I’ve been trying to stay away from digi negs for the past couple of years, preferring to make prints from plates, especially now from wet plate negatives but there are times when this just isn’t possible and a digi neg would be the better way to go about it.
So here I am on a Bank Holiday weekend sitting in the studio with laptop, printer, scanner and a load of Colourbyte PosiPrint Screen Film. Thanks Mark for the link.
Took me a while to get the ChartThrob jsx file to work on my macbook air, wrong version of Photoshop apparently, it just didnt want to read the file as a jsx file. So I managed to dvd share my Photoshop CS5 from my imac to my laptop and its now all working fine.
I’ve used ChartThrob before but for making an adjustment curve for digi wet plates from the screen. That worked just fine for sorting the contrast issues.
So, firstly Cyanotypes…
Single coated with a foam brush onto Daler Rowney Fine Grain Heavyweight paper.
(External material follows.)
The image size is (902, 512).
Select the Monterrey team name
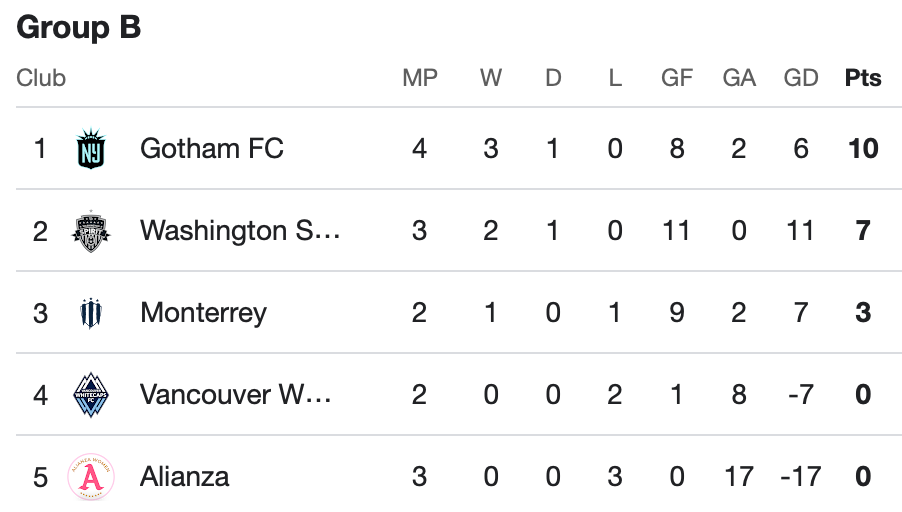[203, 313]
A test 20 minutes which at first doesn’t look too bad apart from hardly highlight detail…
and then at 40 minute exposure to try and get some highlight detail but at the expense of the shadows…
And with the ChartThrob curve applied…
and the curve…
All prints with the UV face tanning unit at 12 inches away from contact frame. I was surprised the exposure was so long! And with the Adjustment curve applied it seems to need even more!!
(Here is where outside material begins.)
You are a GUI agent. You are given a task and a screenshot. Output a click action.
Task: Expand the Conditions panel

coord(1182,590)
My cyanos with glass plates tend to be 12 – 15 minutes only.
First wash with 2ml of acetic acid in 1000ml H20 followed by a 10 minute running water wash. Then Hydrogen Peroxide 2ml in 500ml H20 and washed again.
I’ll print some cyanotypes from a variety of images with and without the curve applied to see the difference.
I hope that someone can give me some feedback on the resultant printed chart as I’m not 100% convinced.
Then its Van Dyke Brown for the ChartThrob treatment!